The Crimes of Charlotte Brontë by James Tully

>> Monday, February 25, 2013


The Crimes of Charlotte Brontë by James Tully
ISBN: 0-7867-0742-9
Published by Carroll and Graf
Published August 1999
Trade paperback, 281 pages

I have often wondered how three untraveled, unsophisticated spinster sisters living in the wilds of England could write such haunting, gothic tales like Jane Eyre, The Tenant of Wildfell Hall and Wuthering Heights. So when I saw the title of this book on a hospital bookshelf recently, it intrigued me. I immediately set out to get a copy for myself which I devoured in a couple of days. I wanted to know how the author of Jane Eyre could have crimes attributed to her!
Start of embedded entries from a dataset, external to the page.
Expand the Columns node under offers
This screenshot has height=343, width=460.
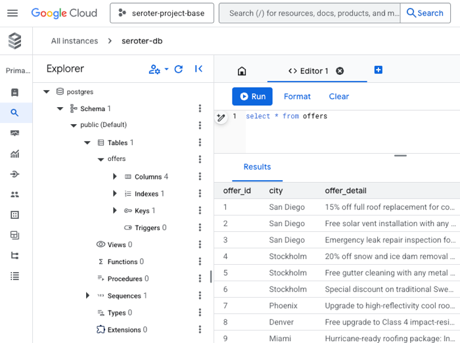(x=115, y=177)
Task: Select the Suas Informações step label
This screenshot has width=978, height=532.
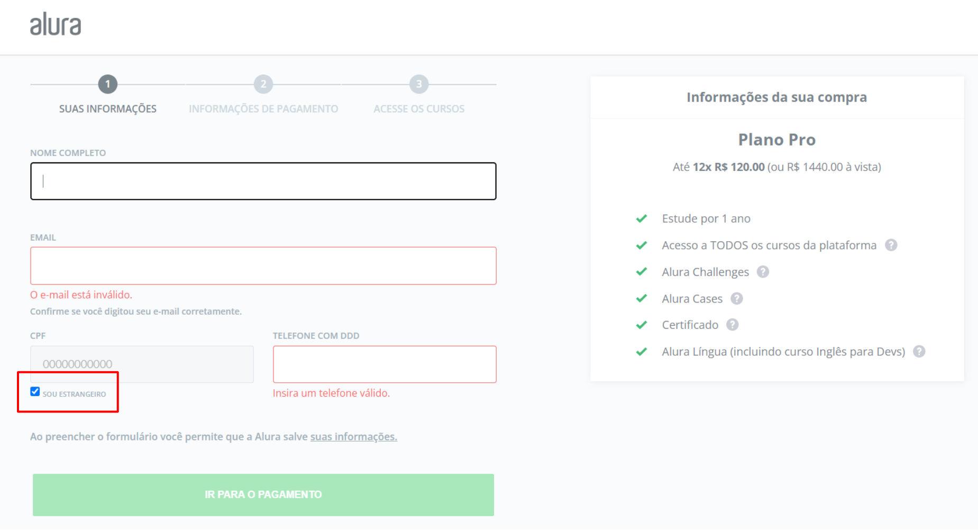Action: click(x=107, y=109)
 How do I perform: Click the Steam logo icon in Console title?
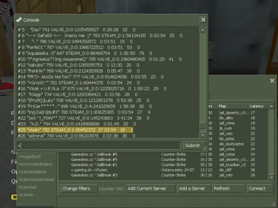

This tale is recounted by Martha Brown, a servant at the Parsonage of Haworth on the Yorkshire moors, where the Brontë children were born, raised and lived their short lives. The accepted story/myth/legend is that three almost saint-like sisters lived with their stern father in a grim parsonage in a wild part of England. After very little formal schooling, and not until they are all in their late twenties, each writes in the same year a romantic novel. Within ten years they are all dead from consumption (tuberculosis). Charlotte is the only one to marry a handsome curate, Arthur Nicholls and then tragically dies while pregnant with their first child. 

But, the questions this novel poses are intriguing. What if none of this is true? What if murder and mayhem took place? What if Wuthering Heights was written not by Emily, but by their drunken brother, Bramwell? What if Emily and curate Nicholls were lovers prior to his marriage to Charlotte? What if Martha Brown was also Nicholls' lover? What if Nicholls slowly poisoned Emily, Anne (with Charlotte’s knowledge) and eventually Charlotte herself? 
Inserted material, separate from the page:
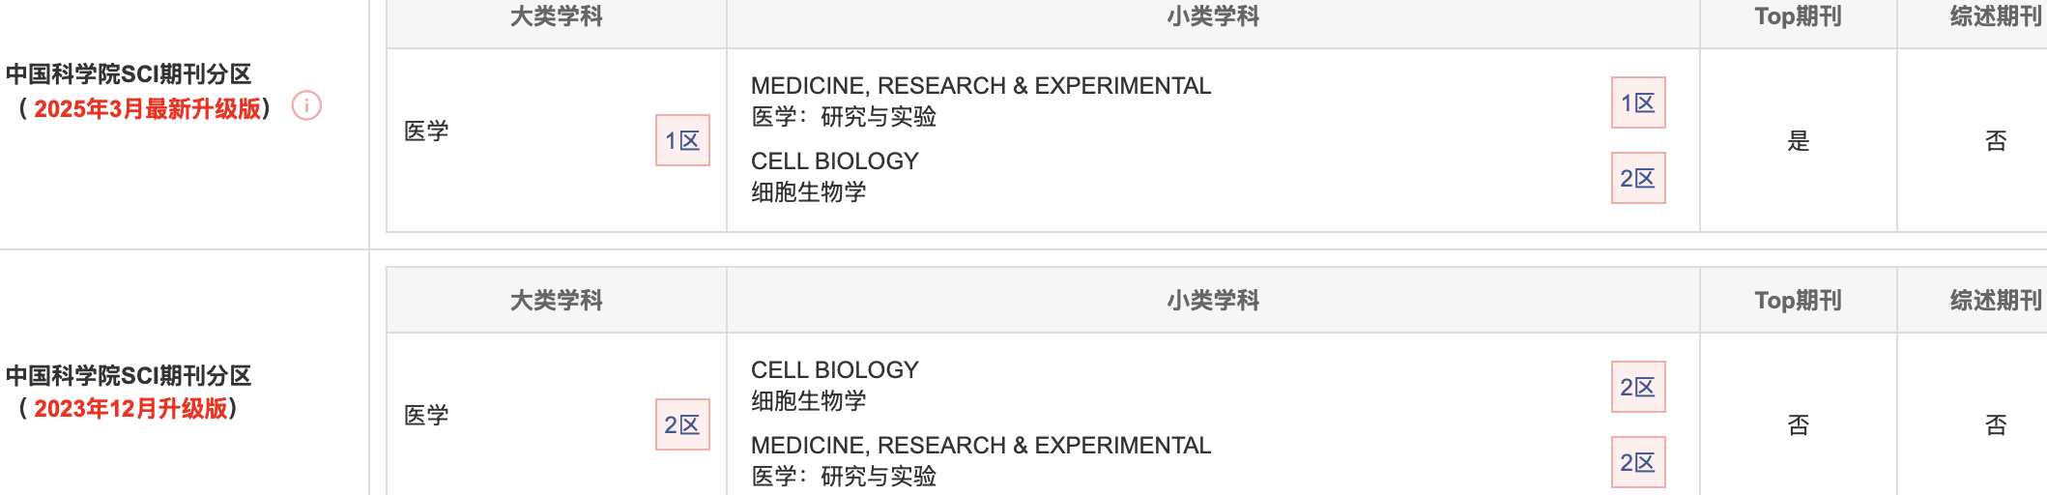Click MEDICINE, RESEARCH & EXPERIMENTAL text in the top table

pos(981,86)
The author paints Charlotte Brontë as a thoroughly unpleasant, self-seeking woman who “puts on airs” and who is quite “economical with the truth”. In other words, she lies when it is to her advantage. Emily is painted as a tender-hearted, quiet person who, in the 1800’s has a sexual liaison with a man (an unheard of thing at the time for a Parson’s daughter). And that brother Bramwell is a blackmailer and possible pedophile!

The author weaves historical data and speculation to produce this sinister picture of the famous Brontë family. It is true that there are a number of inconsistencies in the traditional story of the Brontës and those inconsistencies are what the author uses to pose the tantalizing what ifs.

This book makes interesting and intriguing reading, whether the Brontë story is authentic or not. It is an exciting mystery, all the more so because it just may be true.

Note: This book is rated C = clean read. 

Reviewed by Sandra 

Disclosure: I ordered this book online. I was not compensated in any other way, nor told how to rate or review this product.